On Tuesday, Adams held his weekly presser at City Hall, just hours after First Deputy Mayor Sheena Wright resigned.
Mohamed Bahi, who ran Adams’s community affairs office, was also arrested Tuesday for witness tampering and destroying evidence.
While talking about the importance of continuing to do his job as the mayor while being indicted, Adams connected it to his career with the NYPD. In 1995, Adams co-founded the advocacy group 100 Blacks in Law Enforcement Who Care. The group focused on criminal justice reform and spoke out against police brutality.
According to Adams, that point in time demonstrated his willingness to continue fighting in the face of adversity:
Many people who are here, who are covering me, don’t know my history; and many of you do. Many of you have been around, a small number of you, you’ve been around me for 35, almost 40 years. And you when you see me you say, “This is the guy we’ve always known.” I mean, 100 Blacks in Law Enforcement. I was in the police department — in the police department — as a rookie cop standing up against racism in the police department. I was a rookie cop standing up — sergeant, lieutenant.
When I was a captain, they wanted to fire me because they didn’t do what was right for the City of New York during an emergency, so this is not new ground.
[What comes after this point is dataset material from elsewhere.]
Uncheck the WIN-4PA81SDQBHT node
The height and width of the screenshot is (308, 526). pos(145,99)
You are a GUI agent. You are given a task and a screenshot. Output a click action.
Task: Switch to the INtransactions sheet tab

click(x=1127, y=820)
Many of you are saying, that know me, y’all [are] saying, “This is vintage Eric.” So, to to those who’ve just introduced themselves to me, they have a different belief. This has never changed who you’re seeing in front of me.
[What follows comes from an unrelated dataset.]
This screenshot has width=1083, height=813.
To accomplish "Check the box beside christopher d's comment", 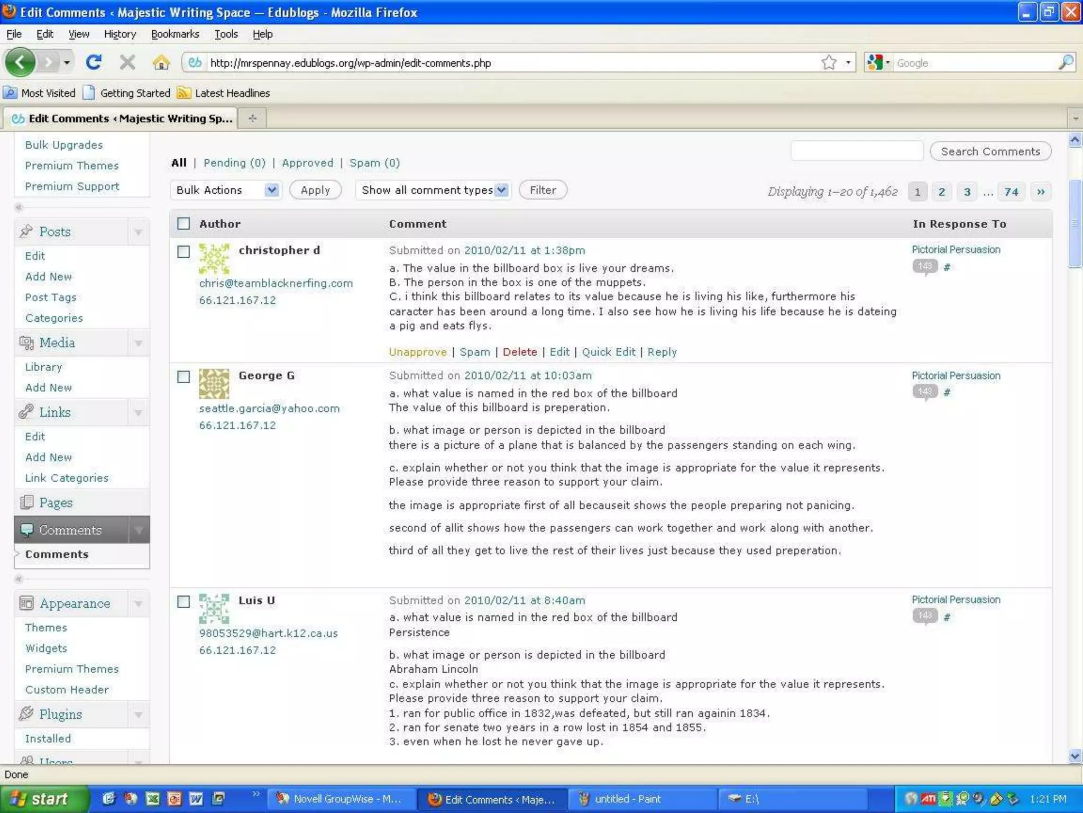I will click(183, 251).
I say to all of you as you do your research on these stories, go Google back in [1984, 1985, 1986] rookie cop — rookie — standing up saying, “We need to treat people with dignity. We need to treat people fairly. The criminal justice system must be right,” going into the state senate and traveling to the state facilities upstate to see how we were treating inmates inside, visiting Rikers Island as someone alluded to the other day. This is vintage Eric. To someone like yourself and a few others in this room, all you’re saying is, “We don’t expect anything different from Eric Adams.”